### EXERCISE DETAILS
Set down all of the entries below exactly, and omit the pictures.

_ _ _ _ _ _ _

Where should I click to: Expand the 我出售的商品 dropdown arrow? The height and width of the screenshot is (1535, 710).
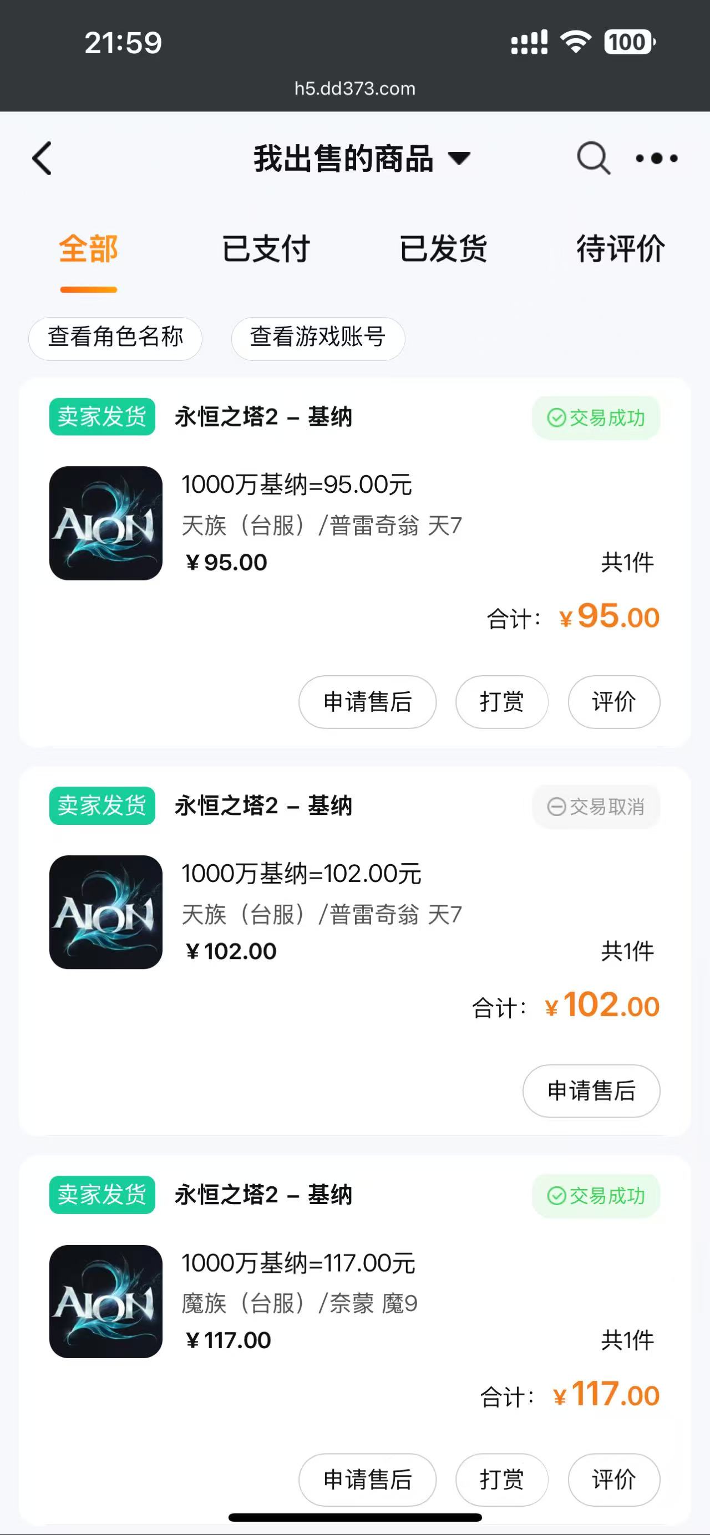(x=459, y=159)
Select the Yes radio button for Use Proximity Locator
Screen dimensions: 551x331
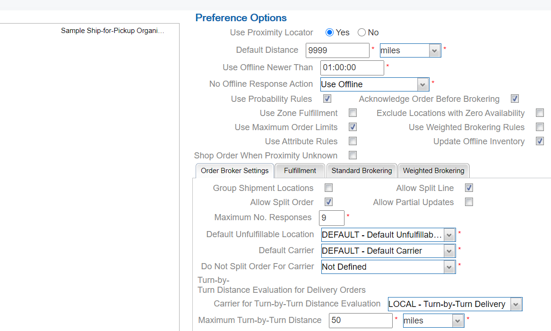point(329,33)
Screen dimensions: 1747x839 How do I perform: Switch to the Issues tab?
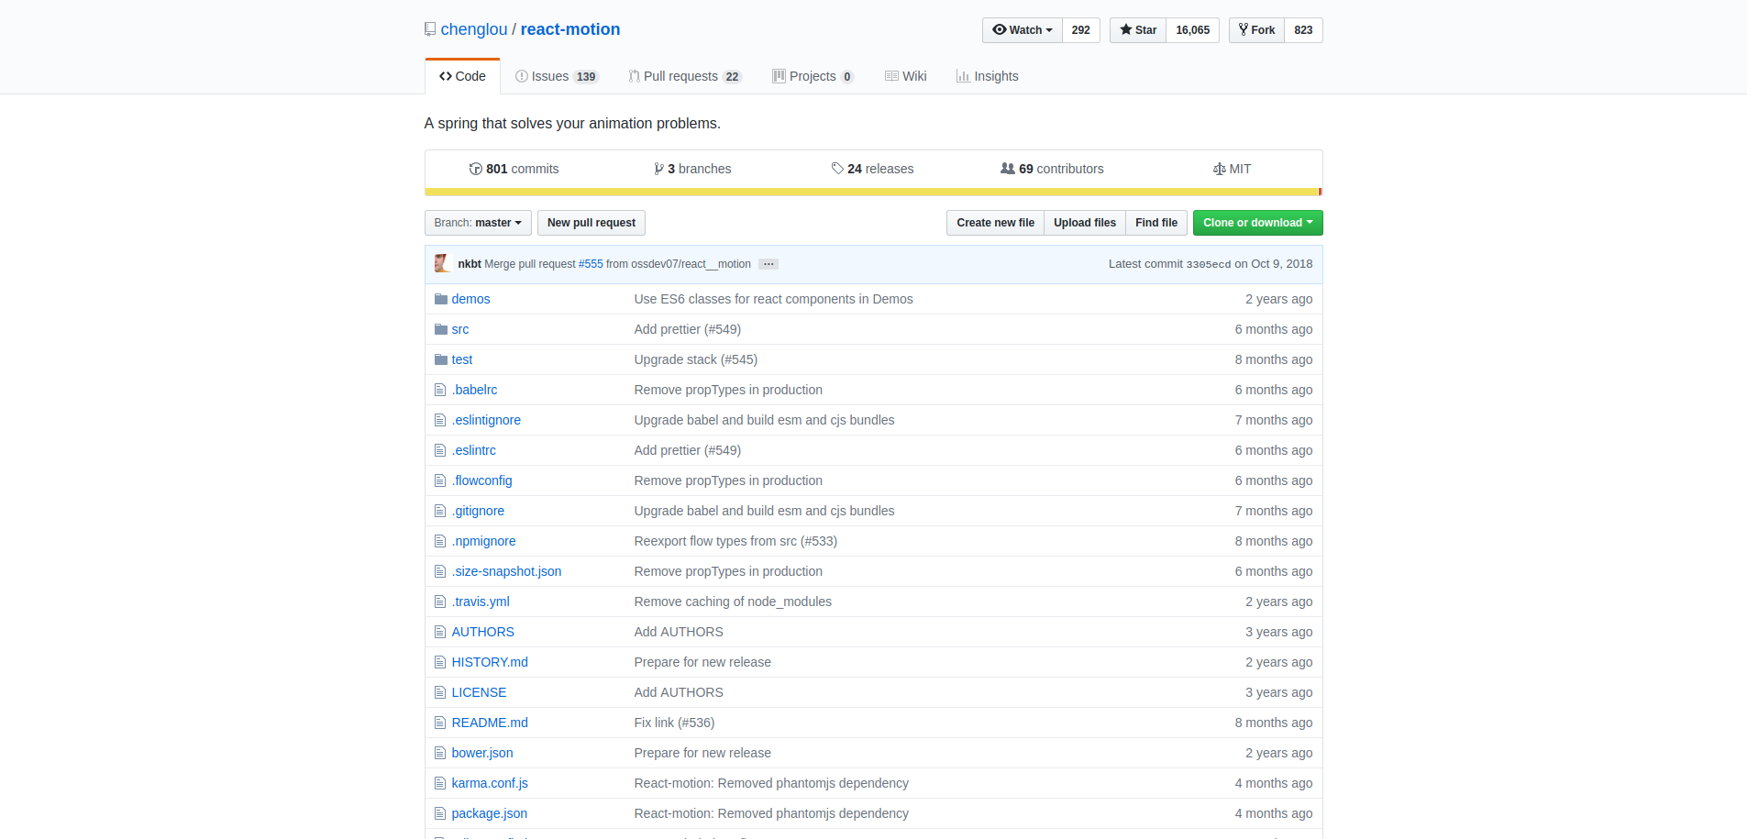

_ _ _ _ _ _ _

### OUTPUT
Where should I click to: Expand the 我出售的商品 dropdown arrow? The height and width of the screenshot is (1535, 710).
(x=459, y=159)
Select the Yes radio button for Use Proximity Locator
Screen dimensions: 551x331
point(329,33)
Screen dimensions: 1747x839 How do I perform: Switch to the Issues tab?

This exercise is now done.